= Beginning of Section =
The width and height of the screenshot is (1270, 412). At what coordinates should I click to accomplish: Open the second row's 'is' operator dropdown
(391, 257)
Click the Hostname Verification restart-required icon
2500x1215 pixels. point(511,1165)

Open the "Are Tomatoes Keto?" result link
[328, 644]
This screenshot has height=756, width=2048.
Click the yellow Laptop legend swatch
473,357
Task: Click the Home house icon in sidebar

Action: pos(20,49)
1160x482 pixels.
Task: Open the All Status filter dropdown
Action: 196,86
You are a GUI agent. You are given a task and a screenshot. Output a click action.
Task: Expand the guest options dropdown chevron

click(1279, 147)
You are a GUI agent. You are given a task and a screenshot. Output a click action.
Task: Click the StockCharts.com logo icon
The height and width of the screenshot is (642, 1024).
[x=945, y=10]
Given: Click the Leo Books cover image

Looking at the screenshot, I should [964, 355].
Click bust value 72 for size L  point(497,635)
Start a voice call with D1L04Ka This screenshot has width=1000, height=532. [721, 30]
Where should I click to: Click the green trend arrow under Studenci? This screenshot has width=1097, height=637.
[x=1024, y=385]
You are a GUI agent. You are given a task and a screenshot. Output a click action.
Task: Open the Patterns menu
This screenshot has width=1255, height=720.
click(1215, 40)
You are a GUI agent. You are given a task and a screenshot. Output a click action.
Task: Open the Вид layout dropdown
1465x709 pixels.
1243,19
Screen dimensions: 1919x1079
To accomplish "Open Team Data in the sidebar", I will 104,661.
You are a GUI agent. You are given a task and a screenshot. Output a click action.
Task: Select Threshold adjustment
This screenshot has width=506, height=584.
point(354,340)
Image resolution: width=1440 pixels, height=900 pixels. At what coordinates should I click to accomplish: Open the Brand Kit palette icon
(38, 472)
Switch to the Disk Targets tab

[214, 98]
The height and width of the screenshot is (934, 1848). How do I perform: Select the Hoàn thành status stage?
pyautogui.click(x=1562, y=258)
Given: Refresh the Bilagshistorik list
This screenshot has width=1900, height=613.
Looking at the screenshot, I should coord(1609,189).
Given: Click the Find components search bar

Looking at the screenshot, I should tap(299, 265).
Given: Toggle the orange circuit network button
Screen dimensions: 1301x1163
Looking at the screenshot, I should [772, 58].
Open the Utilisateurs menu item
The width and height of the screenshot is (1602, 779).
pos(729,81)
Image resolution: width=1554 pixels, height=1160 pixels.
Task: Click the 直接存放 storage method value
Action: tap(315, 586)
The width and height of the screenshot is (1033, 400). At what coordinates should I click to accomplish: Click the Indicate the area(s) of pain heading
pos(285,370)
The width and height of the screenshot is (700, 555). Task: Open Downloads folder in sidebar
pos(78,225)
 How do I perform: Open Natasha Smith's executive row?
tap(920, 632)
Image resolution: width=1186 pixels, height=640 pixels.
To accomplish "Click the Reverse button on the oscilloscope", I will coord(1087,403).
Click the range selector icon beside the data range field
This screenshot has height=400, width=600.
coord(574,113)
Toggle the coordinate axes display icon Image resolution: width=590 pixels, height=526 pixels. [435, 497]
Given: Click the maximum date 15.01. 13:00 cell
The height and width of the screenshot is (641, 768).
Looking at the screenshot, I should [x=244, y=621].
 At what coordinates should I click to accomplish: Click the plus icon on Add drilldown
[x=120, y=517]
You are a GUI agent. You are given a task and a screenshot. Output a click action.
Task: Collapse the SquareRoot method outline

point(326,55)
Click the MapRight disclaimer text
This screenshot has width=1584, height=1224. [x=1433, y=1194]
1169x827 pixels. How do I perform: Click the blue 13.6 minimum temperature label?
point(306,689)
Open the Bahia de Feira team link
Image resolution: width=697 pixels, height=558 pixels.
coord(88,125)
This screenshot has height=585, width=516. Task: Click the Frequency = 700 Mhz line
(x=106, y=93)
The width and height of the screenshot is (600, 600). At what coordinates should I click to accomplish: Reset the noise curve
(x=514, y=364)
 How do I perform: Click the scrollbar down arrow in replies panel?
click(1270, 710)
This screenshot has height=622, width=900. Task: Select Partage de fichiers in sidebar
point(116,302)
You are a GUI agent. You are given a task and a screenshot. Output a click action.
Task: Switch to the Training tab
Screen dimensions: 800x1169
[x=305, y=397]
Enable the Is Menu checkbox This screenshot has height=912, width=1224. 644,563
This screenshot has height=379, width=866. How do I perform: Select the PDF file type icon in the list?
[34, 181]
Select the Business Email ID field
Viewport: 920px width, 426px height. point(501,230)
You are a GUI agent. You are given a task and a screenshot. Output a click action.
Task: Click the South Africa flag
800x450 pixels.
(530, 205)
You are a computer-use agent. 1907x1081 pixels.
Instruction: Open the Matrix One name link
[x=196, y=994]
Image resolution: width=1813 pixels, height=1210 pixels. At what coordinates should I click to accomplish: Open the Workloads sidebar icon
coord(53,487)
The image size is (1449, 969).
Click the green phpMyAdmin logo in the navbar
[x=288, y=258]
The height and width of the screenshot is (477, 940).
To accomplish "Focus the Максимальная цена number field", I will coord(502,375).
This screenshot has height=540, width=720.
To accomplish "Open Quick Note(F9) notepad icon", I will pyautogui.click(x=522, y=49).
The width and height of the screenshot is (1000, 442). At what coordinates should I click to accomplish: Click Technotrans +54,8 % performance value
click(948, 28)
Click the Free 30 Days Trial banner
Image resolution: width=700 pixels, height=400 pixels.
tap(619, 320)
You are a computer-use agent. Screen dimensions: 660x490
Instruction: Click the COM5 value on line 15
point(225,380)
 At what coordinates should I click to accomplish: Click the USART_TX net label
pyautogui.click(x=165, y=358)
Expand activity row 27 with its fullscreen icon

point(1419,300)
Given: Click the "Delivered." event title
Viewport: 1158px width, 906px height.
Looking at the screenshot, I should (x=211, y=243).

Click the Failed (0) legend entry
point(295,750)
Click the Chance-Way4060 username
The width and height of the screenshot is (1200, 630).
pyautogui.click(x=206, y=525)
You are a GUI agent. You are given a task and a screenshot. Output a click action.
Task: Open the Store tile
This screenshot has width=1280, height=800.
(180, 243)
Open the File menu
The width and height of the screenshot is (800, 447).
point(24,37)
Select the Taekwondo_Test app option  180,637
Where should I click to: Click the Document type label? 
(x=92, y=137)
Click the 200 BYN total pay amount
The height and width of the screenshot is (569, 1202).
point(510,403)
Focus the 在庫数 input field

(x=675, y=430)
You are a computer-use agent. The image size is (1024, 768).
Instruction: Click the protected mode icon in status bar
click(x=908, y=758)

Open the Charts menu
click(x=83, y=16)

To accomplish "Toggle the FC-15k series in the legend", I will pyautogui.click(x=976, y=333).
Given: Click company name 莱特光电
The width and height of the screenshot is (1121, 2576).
= End of Section =
» **PROBLEM**
Write out all of the entries above, exactly and in full.

» **YOUR SOLUTION**
The width and height of the screenshot is (1270, 412). At what coordinates should I click to accomplish: Open the second row's 'is' operator dropdown
(391, 257)
Click the Hostname Verification restart-required icon
2500x1215 pixels. point(511,1165)

Open the "Are Tomatoes Keto?" result link
[328, 644]
This screenshot has height=756, width=2048.
Click the yellow Laptop legend swatch
473,357
Task: Click the Home house icon in sidebar

Action: pos(20,49)
1160x482 pixels.
Task: Open the All Status filter dropdown
Action: 196,86
You are a GUI agent. You are given a task and a screenshot. Output a click action.
Task: Expand the guest options dropdown chevron

click(1279, 147)
You are a GUI agent. You are given a task and a screenshot. Output a click action.
Task: Click the StockCharts.com logo icon
The height and width of the screenshot is (642, 1024).
[x=945, y=10]
Given: Click the Leo Books cover image

Looking at the screenshot, I should [964, 355].
Click bust value 72 for size L  point(497,635)
Start a voice call with D1L04Ka This screenshot has width=1000, height=532. [721, 30]
Where should I click to: Click the green trend arrow under Studenci? This screenshot has width=1097, height=637.
[x=1024, y=385]
You are a GUI agent. You are given a task and a screenshot. Output a click action.
Task: Open the Patterns menu
This screenshot has width=1255, height=720.
click(1215, 40)
You are a GUI agent. You are given a task and a screenshot. Output a click action.
Task: Open the Вид layout dropdown
1465x709 pixels.
1243,19
Screen dimensions: 1919x1079
To accomplish "Open Team Data in the sidebar", I will 104,661.
You are a GUI agent. You are given a task and a screenshot. Output a click action.
Task: Select Threshold adjustment
This screenshot has width=506, height=584.
point(354,340)
Image resolution: width=1440 pixels, height=900 pixels. At what coordinates should I click to accomplish: Open the Brand Kit palette icon
(38, 472)
Switch to the Disk Targets tab

[214, 98]
The height and width of the screenshot is (934, 1848). How do I perform: Select the Hoàn thành status stage?
pyautogui.click(x=1562, y=258)
Given: Refresh the Bilagshistorik list
This screenshot has width=1900, height=613.
Looking at the screenshot, I should coord(1609,189).
Given: Click the Find components search bar

Looking at the screenshot, I should tap(299, 265).
Given: Toggle the orange circuit network button
Screen dimensions: 1301x1163
Looking at the screenshot, I should [772, 58].
Open the Utilisateurs menu item
The width and height of the screenshot is (1602, 779).
pos(729,81)
Image resolution: width=1554 pixels, height=1160 pixels.
Task: Click the 直接存放 storage method value
Action: tap(315, 586)
The width and height of the screenshot is (1033, 400). At what coordinates should I click to accomplish: Click the Indicate the area(s) of pain heading
pos(285,370)
The width and height of the screenshot is (700, 555). Task: Open Downloads folder in sidebar
pos(78,225)
 How do I perform: Open Natasha Smith's executive row?
tap(920, 632)
Image resolution: width=1186 pixels, height=640 pixels.
To accomplish "Click the Reverse button on the oscilloscope", I will coord(1087,403).
Click the range selector icon beside the data range field
This screenshot has height=400, width=600.
coord(574,113)
Toggle the coordinate axes display icon Image resolution: width=590 pixels, height=526 pixels. [435, 497]
Given: Click the maximum date 15.01. 13:00 cell
The height and width of the screenshot is (641, 768).
Looking at the screenshot, I should [x=244, y=621].
 At what coordinates should I click to accomplish: Click the plus icon on Add drilldown
[x=120, y=517]
You are a GUI agent. You are given a task and a screenshot. Output a click action.
Task: Collapse the SquareRoot method outline

point(326,55)
Click the MapRight disclaimer text
This screenshot has width=1584, height=1224. [x=1433, y=1194]
1169x827 pixels. How do I perform: Click the blue 13.6 minimum temperature label?
point(306,689)
Open the Bahia de Feira team link
Image resolution: width=697 pixels, height=558 pixels.
coord(88,125)
This screenshot has height=585, width=516. Task: Click the Frequency = 700 Mhz line
(x=106, y=93)
The width and height of the screenshot is (600, 600). At what coordinates should I click to accomplish: Reset the noise curve
(x=514, y=364)
 How do I perform: Click the scrollbar down arrow in replies panel?
click(1270, 710)
This screenshot has height=622, width=900. Task: Select Partage de fichiers in sidebar
point(116,302)
You are a GUI agent. You are given a task and a screenshot. Output a click action.
Task: Switch to the Training tab
Screen dimensions: 800x1169
[x=305, y=397]
Enable the Is Menu checkbox This screenshot has height=912, width=1224. 644,563
This screenshot has height=379, width=866. How do I perform: Select the PDF file type icon in the list?
[34, 181]
Select the Business Email ID field
Viewport: 920px width, 426px height. point(501,230)
You are a GUI agent. You are given a task and a screenshot. Output a click action.
Task: Click the South Africa flag
800x450 pixels.
(530, 205)
You are a computer-use agent. 1907x1081 pixels.
Instruction: Open the Matrix One name link
[x=196, y=994]
Image resolution: width=1813 pixels, height=1210 pixels. At what coordinates should I click to accomplish: Open the Workloads sidebar icon
coord(53,487)
The image size is (1449, 969).
Click the green phpMyAdmin logo in the navbar
[x=288, y=258]
The height and width of the screenshot is (477, 940).
To accomplish "Focus the Максимальная цена number field", I will coord(502,375).
This screenshot has height=540, width=720.
To accomplish "Open Quick Note(F9) notepad icon", I will pyautogui.click(x=522, y=49).
The width and height of the screenshot is (1000, 442). At what coordinates should I click to accomplish: Click Technotrans +54,8 % performance value
click(948, 28)
Click the Free 30 Days Trial banner
Image resolution: width=700 pixels, height=400 pixels.
tap(619, 320)
You are a computer-use agent. Screen dimensions: 660x490
Instruction: Click the COM5 value on line 15
point(225,380)
 At what coordinates should I click to accomplish: Click the USART_TX net label
pyautogui.click(x=165, y=358)
Expand activity row 27 with its fullscreen icon

point(1419,300)
Given: Click the "Delivered." event title
Viewport: 1158px width, 906px height.
Looking at the screenshot, I should (x=211, y=243).

Click the Failed (0) legend entry
point(295,750)
Click the Chance-Way4060 username
The width and height of the screenshot is (1200, 630).
pyautogui.click(x=206, y=525)
You are a GUI agent. You are given a task and a screenshot. Output a click action.
Task: Open the Store tile
This screenshot has width=1280, height=800.
(180, 243)
Open the File menu
The width and height of the screenshot is (800, 447).
point(24,37)
Select the Taekwondo_Test app option  180,637
Where should I click to: Click the Document type label? 
(x=92, y=137)
Click the 200 BYN total pay amount
The height and width of the screenshot is (569, 1202).
point(510,403)
Focus the 在庫数 input field

(x=675, y=430)
You are a computer-use agent. The image size is (1024, 768).
Instruction: Click the protected mode icon in status bar
click(x=908, y=758)

Open the Charts menu
click(x=83, y=16)

To accomplish "Toggle the FC-15k series in the legend", I will pyautogui.click(x=976, y=333).
Given: Click company name 莱特光电
The width and height of the screenshot is (1121, 2576).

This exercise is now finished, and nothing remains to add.